C2C #1: Game Theory
Types of games
The most simple type of game is the one that we built in the setup section. Cards get flipped over and you either win or lose. Not much skill…and not much fun!
Other games like Bingo, Dreidel, and of course Snakes and Ladders can deceptively seem like you have strategic control of the game, but really this is just the “illusion of agency”, since you’re only, for example, rolling dice to randomize your next move. A disturbing fact:
There are three main classes of games that do have significant strategic agency: perfect information, perfect information with randomness, and imperfect (hidden) information. Perfect information means all game information is visible, while imperfect information meanas there is hidden/private information.

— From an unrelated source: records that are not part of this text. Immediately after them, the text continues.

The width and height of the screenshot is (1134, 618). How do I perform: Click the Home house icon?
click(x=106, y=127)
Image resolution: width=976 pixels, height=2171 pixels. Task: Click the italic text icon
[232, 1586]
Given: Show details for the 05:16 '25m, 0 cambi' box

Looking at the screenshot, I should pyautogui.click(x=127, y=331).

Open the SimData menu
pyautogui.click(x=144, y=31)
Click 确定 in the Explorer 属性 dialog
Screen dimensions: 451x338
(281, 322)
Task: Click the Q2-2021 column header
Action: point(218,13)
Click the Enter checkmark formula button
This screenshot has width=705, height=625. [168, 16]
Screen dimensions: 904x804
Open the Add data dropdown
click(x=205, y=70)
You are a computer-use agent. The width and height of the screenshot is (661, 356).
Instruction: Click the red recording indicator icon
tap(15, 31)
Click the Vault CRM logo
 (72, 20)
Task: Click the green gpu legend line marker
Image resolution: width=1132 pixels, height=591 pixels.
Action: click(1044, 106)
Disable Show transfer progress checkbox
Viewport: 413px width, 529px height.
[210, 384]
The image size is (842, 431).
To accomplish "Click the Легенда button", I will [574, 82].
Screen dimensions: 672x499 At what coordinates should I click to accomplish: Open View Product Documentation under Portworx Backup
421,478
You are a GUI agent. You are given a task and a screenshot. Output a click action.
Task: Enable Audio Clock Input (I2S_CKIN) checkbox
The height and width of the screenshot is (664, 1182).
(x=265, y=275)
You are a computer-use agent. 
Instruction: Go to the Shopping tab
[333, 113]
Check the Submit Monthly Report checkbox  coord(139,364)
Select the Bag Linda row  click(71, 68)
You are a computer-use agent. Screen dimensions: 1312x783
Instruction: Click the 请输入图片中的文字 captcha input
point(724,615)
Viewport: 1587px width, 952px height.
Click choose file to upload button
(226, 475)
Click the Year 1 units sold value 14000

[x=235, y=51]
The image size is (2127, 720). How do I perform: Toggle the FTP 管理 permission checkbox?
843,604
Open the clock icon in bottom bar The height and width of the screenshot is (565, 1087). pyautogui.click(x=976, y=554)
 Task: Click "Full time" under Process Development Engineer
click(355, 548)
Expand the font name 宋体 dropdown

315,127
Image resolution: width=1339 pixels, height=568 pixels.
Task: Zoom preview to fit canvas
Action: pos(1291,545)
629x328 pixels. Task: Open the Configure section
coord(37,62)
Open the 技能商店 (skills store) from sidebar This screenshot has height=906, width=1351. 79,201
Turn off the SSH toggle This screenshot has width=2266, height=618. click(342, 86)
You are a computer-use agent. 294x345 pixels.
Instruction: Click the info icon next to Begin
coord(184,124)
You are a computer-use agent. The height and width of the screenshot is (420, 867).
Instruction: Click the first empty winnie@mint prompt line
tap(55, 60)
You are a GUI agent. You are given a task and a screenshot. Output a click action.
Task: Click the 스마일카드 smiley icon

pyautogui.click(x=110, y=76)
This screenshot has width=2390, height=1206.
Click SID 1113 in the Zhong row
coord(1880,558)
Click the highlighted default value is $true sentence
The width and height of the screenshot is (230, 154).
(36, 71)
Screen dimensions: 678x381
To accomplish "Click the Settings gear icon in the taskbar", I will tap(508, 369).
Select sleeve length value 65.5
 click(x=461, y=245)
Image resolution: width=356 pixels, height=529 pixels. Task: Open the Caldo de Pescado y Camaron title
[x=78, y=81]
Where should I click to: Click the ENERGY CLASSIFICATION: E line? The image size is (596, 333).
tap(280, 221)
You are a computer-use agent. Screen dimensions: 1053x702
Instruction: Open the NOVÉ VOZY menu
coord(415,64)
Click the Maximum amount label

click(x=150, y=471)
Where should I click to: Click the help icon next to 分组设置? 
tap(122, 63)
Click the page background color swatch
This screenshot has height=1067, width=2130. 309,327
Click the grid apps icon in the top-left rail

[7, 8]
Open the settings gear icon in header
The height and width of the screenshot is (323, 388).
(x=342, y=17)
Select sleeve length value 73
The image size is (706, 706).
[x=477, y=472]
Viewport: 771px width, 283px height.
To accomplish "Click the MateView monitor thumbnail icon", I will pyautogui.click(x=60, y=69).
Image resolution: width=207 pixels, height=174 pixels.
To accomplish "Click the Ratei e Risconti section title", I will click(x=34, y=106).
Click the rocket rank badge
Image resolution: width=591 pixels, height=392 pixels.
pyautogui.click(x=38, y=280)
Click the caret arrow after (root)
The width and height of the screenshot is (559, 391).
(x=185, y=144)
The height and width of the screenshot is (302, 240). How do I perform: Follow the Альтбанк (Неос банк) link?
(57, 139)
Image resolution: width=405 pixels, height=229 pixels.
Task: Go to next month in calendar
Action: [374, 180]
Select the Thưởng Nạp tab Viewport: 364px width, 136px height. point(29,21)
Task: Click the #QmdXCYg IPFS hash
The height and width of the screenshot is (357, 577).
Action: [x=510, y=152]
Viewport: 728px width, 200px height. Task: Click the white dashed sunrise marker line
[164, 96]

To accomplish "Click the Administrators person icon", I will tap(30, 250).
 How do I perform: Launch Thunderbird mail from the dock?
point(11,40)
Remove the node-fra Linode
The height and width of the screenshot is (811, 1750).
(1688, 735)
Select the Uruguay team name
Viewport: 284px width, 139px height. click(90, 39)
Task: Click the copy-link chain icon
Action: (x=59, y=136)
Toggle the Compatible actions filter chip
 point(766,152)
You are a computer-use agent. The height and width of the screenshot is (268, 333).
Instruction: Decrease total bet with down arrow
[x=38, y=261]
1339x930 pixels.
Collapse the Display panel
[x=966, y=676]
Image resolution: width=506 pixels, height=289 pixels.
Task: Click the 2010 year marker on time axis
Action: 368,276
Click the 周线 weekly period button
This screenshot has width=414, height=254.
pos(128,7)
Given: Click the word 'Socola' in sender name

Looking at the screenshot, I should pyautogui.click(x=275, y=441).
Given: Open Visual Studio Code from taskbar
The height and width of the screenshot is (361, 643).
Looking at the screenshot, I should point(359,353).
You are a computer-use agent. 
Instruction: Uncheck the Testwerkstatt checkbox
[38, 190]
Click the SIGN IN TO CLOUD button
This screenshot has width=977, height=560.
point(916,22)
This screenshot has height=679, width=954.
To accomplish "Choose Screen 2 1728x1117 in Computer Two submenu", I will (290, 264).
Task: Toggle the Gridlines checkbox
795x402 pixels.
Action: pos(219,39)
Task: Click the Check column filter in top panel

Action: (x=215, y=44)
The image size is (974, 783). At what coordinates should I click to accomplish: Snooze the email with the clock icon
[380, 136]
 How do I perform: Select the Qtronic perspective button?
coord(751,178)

We can also think about games along the axis of fixed or random opponents and adversarial opponents.
(There are also other game classes like sequential vs. simultaneous action games.)
Game/Opponent | Fixed/Random Opponent | Adversarial Opponent |
---|---|---|
No Player Agency/Decisions | Candy Land, War, Dreidel, Bingo, Snakes and Ladders | Blackjack dealer |
Perfect Info | Puzzles, Rubik’s Cube | Tictactoe, Checkers, Chess, Arimaa, Go, Connect Four |
Perfect Info with Randomness | Monopoly, Risk | Backgammon |
Imperfect Info | Wordle, Blackjack | Poker, Rock Paper Scissors, Figgie, StarCraft |
Perfect information games
Perfect information games like Chess and Go are complex and have been the focus of recent AI research (along with poker). Solving these games can theoretically be done using backward induction, which means starting from possible end positions and working backwards.
Imperfect information games
Here we want to primarily focus on the bottom right of this chart: imperfect information games with an adversarial opponent.
These games cannot be solved in the same way as perfect information games because we don’t know always what true state of the game we are in because of the hidden information (we’ll look at this more in Game Trees).
Imperfect information games are representative of real world situations where information is usually incomplete, e.g. job interviews, investments, dating, and negotiations.
Winning games
The goal of a game is to maximize the utility, which is usually a score or money or some kind of value.
There are two fundamental strategies:
Exploiting opponent weaknesses: Capitalize on specific flaws or tendencies of opponents, while putting yourself at risk if the opponent adapts well.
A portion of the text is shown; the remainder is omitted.